(Data records)
—————

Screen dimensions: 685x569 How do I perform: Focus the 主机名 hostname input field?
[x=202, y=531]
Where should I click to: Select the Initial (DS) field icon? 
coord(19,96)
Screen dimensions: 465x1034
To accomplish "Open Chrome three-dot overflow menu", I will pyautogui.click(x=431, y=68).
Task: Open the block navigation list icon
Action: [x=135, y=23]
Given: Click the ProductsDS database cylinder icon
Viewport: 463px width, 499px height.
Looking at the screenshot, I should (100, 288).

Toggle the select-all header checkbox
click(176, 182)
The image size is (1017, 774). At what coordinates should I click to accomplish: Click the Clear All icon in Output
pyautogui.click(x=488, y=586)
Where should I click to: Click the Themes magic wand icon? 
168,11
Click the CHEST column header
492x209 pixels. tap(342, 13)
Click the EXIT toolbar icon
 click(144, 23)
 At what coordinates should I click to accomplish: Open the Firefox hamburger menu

—————

— Task objective —
Rewrite the data records, changing every "Where should I click to" to "Where do I click to" and leaving everything else as it is.

— Response for this exercise —
Screen dimensions: 685x569 How do I perform: Focus the 主机名 hostname input field?
[x=202, y=531]
Where do I click to: Select the Initial (DS) field icon? 
coord(19,96)
Screen dimensions: 465x1034
To accomplish "Open Chrome three-dot overflow menu", I will pyautogui.click(x=431, y=68).
Task: Open the block navigation list icon
Action: [x=135, y=23]
Given: Click the ProductsDS database cylinder icon
Viewport: 463px width, 499px height.
Looking at the screenshot, I should (100, 288).

Toggle the select-all header checkbox
click(176, 182)
The image size is (1017, 774). At what coordinates should I click to accomplish: Click the Clear All icon in Output
pyautogui.click(x=488, y=586)
Where do I click to: Click the Themes magic wand icon? 
168,11
Click the CHEST column header
492x209 pixels. tap(342, 13)
Click the EXIT toolbar icon
 click(144, 23)
 At what coordinates should I click to accomplish: Open the Firefox hamburger menu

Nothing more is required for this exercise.